Twice, Leggio knocked his own net off its moorings on 2-on-0 rushes to instead earn a more manageable penalty shot. He did in the AHL in 2014, and then again with EHC München in December.

In both cases, the leagues created a “David Leggio Rule” banning the move, as some considered it unsportsmanlike — and as Leggio discovered in Germany, some hockey cultures considered it really, really unsportsmanlike.

“It’s a little different over here. I’m not supposed to talk about it,” said Leggio, declining to elaborate and calling it a settled matter.

He’s the oldest goalie of the three at 33 years old, and is 14-7-0 in 21 games with a .910 save percentage this season. This is Leggio’s fifth national team appearance for the U.S. “Leggio has been a great teammate wherever he’s been. A very steady, consistent performer. He’s always accepted the role he’s had, but he’s also always been ready to play when called upon,” Johansson said.

Leggio expects Zapolski to the starter in Pyeongchang. While he’ll challenge for that net, Leggio also knows that being the backup is a vital role, too. “In every one of those [national team] appearances, I’ve just tried to be whatever the team needed. If I’m the guy, I’m going to play as well as I can. If I’m not the guy, I’m going to be as supportive as I can,” he said.

## Recorded data
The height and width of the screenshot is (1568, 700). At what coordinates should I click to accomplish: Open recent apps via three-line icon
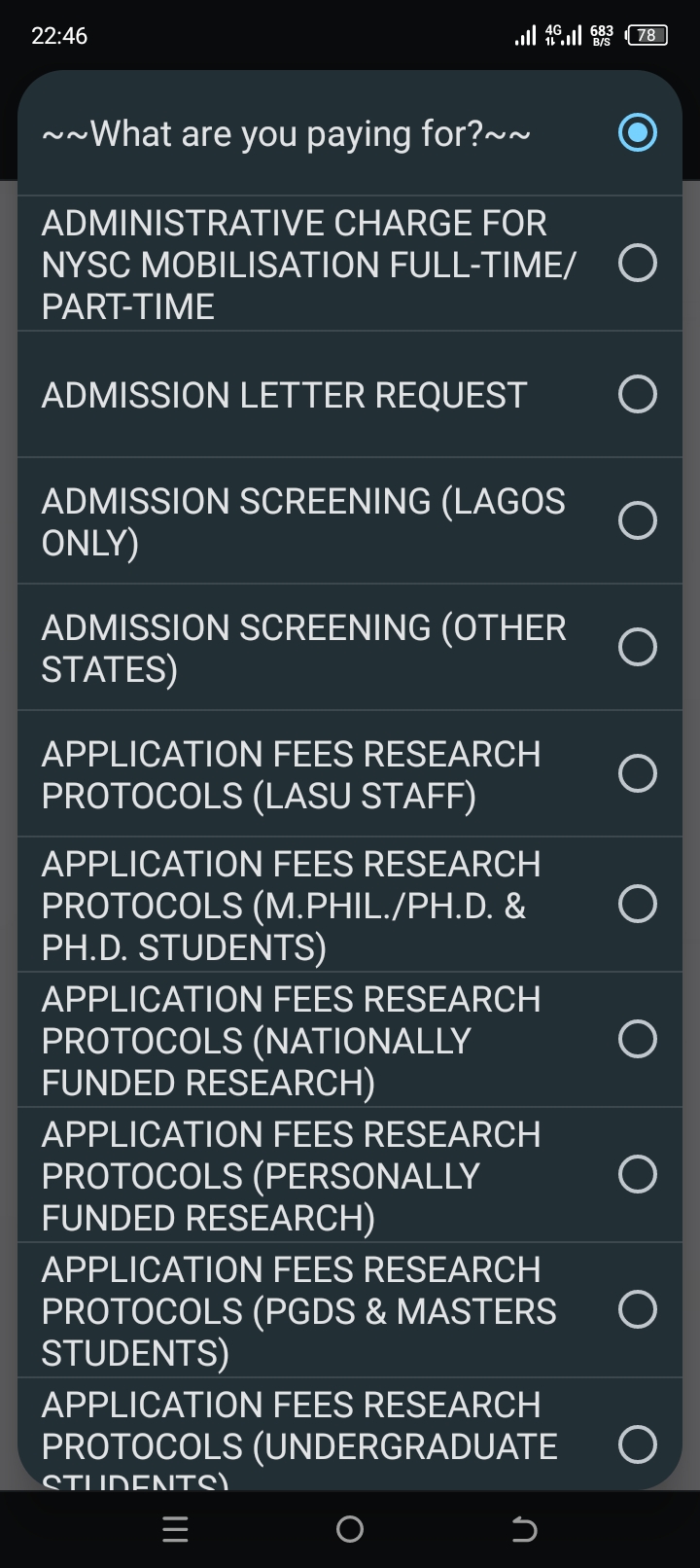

## Exercise prompt
Copy out the full passage about goalie David Leggio above, word for word.

## Exercise answer
Twice, Leggio knocked his own net off its moorings on 2-on-0 rushes to instead earn a more manageable penalty shot. He did in the AHL in 2014, and then again with EHC München in December.

In both cases, the leagues created a “David Leggio Rule” banning the move, as some considered it unsportsmanlike — and as Leggio discovered in Germany, some hockey cultures considered it really, really unsportsmanlike.

“It’s a little different over here. I’m not supposed to talk about it,” said Leggio, declining to elaborate and calling it a settled matter.

He’s the oldest goalie of the three at 33 years old, and is 14-7-0 in 21 games with a .910 save percentage this season. This is Leggio’s fifth national team appearance for the U.S. “Leggio has been a great teammate wherever he’s been. A very steady, consistent performer. He’s always accepted the role he’s had, but he’s also always been ready to play when called upon,” Johansson said.

Leggio expects Zapolski to the starter in Pyeongchang. While he’ll challenge for that net, Leggio also knows that being the backup is a vital role, too. “In every one of those [national team] appearances, I’ve just tried to be whatever the team needed. If I’m the guy, I’m going to play as well as I can. If I’m not the guy, I’m going to be as supportive as I can,” he said.